After a pair of eight-nine order strikeouts, Yastrzemski walked for the second time, and Ruf parked an opposite-field home run for his sixth of the season, sending the Giants into double digits. It’s the *third* time this season the Giants have scored nine runs in an inning.
The Reds added an inconsequential run in the fifth, but the Giants continued to pile on in the latter innings, too. It did not stop for the Giants, as Cincinnati watched on helplessly.
The top of the fifth was more brutality. Duggar walked, Curt Casali took a brutal ball to the elbow, and Yastrzemski walked for the third time. After Duggar scored on a passed ball, Brandon Crawford got in on the action.

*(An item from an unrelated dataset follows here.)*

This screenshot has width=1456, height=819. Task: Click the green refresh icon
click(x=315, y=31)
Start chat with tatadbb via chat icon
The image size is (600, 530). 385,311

Crawford shot his 11th homer of the season in the fifth, which ties him for seventh-most in the majors, third-most in the National League, and the most among shortstops… at age 34. It put the Giants up 14-0.
There was another four-run inning to be had, though, in the seventh, when Casali opened the inning by… taking another ball off the elbow. This one, though, skirted off an elbow pad he was not wearing in his prior at-bat. It seems likely that elbow protection might remain.
The 32-year-old backup catcher proved to be something of a nuisance from his veteran compadre, Ruf, who it can be argued was robbed by Casali of the cycle. Ruf approached the plate needing the ever-elusive triple, and hit the perfect ball to try and do so; a liner into the right-field corner. Thanks to Casali and his lack of speed, plus a fortuitous bounce to the Reds’ right fielder, it only became his second double and fourth hit of the day.
Crawford followed suit by driving home both. And it was Evan Longoria’s ensuing two-run home run, for the Giants’ 18th run of the day, that set a new MLB single-game high for runs scored. Some poor relieving allowed the Reds to tally some consolation runs late, but it was all Giants, all day, and they got another insult-to-injury run late, off an error.